Labour Governments Arguments for Privatisation:
- Opening up production and consumption to market forces, increase competition, economic efficiency and consumer choice
- Breaking down monopolies into more competitive industries and introduces competition into the goods market
- Enables the privatised firms to compete for finance on the private capital markets both home and abroad
- Ensures that firms become accountable to their shareholders and their desire for profit
- Ensures that businesses are run on commercial rather than political grounds
- Reduces the burden on the governments finances to support nationalised industries
Arguments against Privatisation
1. Privatisation may simply create private sector monopolies with high barriers to new firms entering the industry. There are a number of reasons why these might exist;
- The existing firm has significant economies of scale that new firms cannot compete as in the case of natural monopolies
- The start up costs for new firms are prohibitive
Privatised firms make decisions based on commercial profit maximising grounds.

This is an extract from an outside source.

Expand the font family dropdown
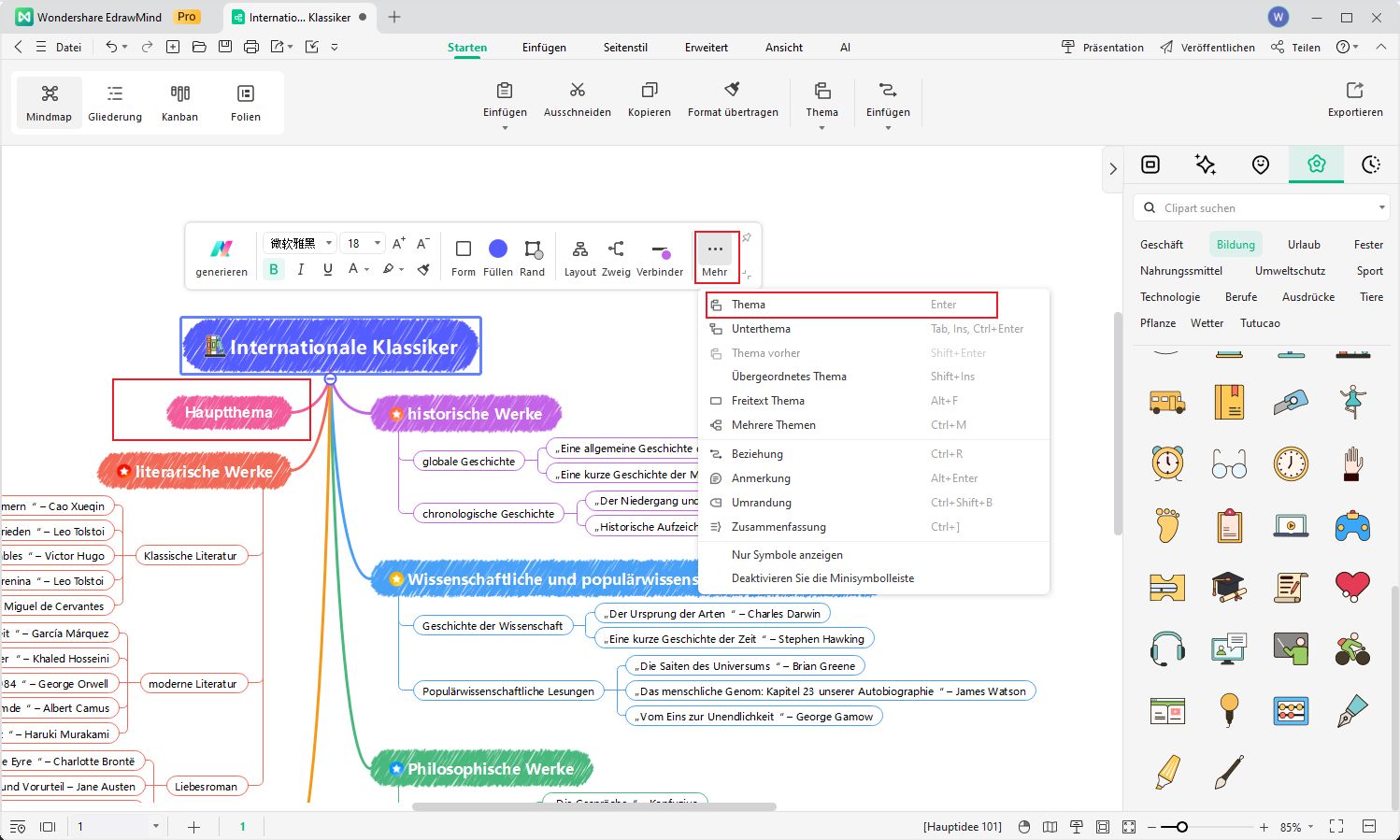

2. Nationalised firms make decisions in the public interest. If the government want to focus on poverty reduction and development then production can be organised appropriately. Privatisation may increase capital investment and reduction in the firms long run average costs
3. Privatising strategic industries means that government revenue will diminish as profits are directed to the shareholders, many of whom, in the case of multinationals live abroad, Lower government revenue may mean lower government spending on education and health etc.